To be done: Write out each of the records below word for word, keeping every line exactly as it appears.

━━━ Material shown

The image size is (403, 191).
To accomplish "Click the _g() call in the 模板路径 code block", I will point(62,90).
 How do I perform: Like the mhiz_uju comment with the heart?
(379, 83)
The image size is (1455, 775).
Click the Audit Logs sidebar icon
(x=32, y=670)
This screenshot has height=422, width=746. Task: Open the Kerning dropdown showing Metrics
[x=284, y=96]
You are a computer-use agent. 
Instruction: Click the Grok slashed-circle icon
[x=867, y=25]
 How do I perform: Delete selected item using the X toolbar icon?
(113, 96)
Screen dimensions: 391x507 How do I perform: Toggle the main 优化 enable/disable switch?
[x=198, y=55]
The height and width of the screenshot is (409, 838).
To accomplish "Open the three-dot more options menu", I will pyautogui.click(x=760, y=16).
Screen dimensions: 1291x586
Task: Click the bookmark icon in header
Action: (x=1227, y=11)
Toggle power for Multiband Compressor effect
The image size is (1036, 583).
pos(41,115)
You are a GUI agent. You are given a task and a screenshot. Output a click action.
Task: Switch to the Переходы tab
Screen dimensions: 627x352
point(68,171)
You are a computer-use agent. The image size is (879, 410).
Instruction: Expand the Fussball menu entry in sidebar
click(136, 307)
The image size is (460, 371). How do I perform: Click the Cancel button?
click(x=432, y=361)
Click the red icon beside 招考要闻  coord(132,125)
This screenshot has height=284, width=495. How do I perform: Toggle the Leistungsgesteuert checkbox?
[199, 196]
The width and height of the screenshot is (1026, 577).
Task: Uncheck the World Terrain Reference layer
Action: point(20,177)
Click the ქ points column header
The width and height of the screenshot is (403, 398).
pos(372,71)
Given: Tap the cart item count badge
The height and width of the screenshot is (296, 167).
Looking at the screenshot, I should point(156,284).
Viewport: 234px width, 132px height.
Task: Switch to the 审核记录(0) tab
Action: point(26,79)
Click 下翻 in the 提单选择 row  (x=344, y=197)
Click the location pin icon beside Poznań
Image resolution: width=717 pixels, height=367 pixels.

━━━━━━

Solution to this exercise:
The image size is (403, 191).
To accomplish "Click the _g() call in the 模板路径 code block", I will point(62,90).
 How do I perform: Like the mhiz_uju comment with the heart?
(379, 83)
The image size is (1455, 775).
Click the Audit Logs sidebar icon
(x=32, y=670)
This screenshot has height=422, width=746. Task: Open the Kerning dropdown showing Metrics
[x=284, y=96]
You are a computer-use agent. 
Instruction: Click the Grok slashed-circle icon
[x=867, y=25]
 How do I perform: Delete selected item using the X toolbar icon?
(113, 96)
Screen dimensions: 391x507 How do I perform: Toggle the main 优化 enable/disable switch?
[x=198, y=55]
The height and width of the screenshot is (409, 838).
To accomplish "Open the three-dot more options menu", I will pyautogui.click(x=760, y=16).
Screen dimensions: 1291x586
Task: Click the bookmark icon in header
Action: (x=1227, y=11)
Toggle power for Multiband Compressor effect
The image size is (1036, 583).
pos(41,115)
You are a GUI agent. You are given a task and a screenshot. Output a click action.
Task: Switch to the Переходы tab
Screen dimensions: 627x352
point(68,171)
You are a computer-use agent. The image size is (879, 410).
Instruction: Expand the Fussball menu entry in sidebar
click(136, 307)
The image size is (460, 371). How do I perform: Click the Cancel button?
click(x=432, y=361)
Click the red icon beside 招考要闻  coord(132,125)
This screenshot has height=284, width=495. How do I perform: Toggle the Leistungsgesteuert checkbox?
[199, 196]
The width and height of the screenshot is (1026, 577).
Task: Uncheck the World Terrain Reference layer
Action: point(20,177)
Click the ქ points column header
The width and height of the screenshot is (403, 398).
pos(372,71)
Given: Tap the cart item count badge
The height and width of the screenshot is (296, 167).
Looking at the screenshot, I should point(156,284).
Viewport: 234px width, 132px height.
Task: Switch to the 审核记录(0) tab
Action: point(26,79)
Click 下翻 in the 提单选择 row  (x=344, y=197)
Click the location pin icon beside Poznań
Image resolution: width=717 pixels, height=367 pixels.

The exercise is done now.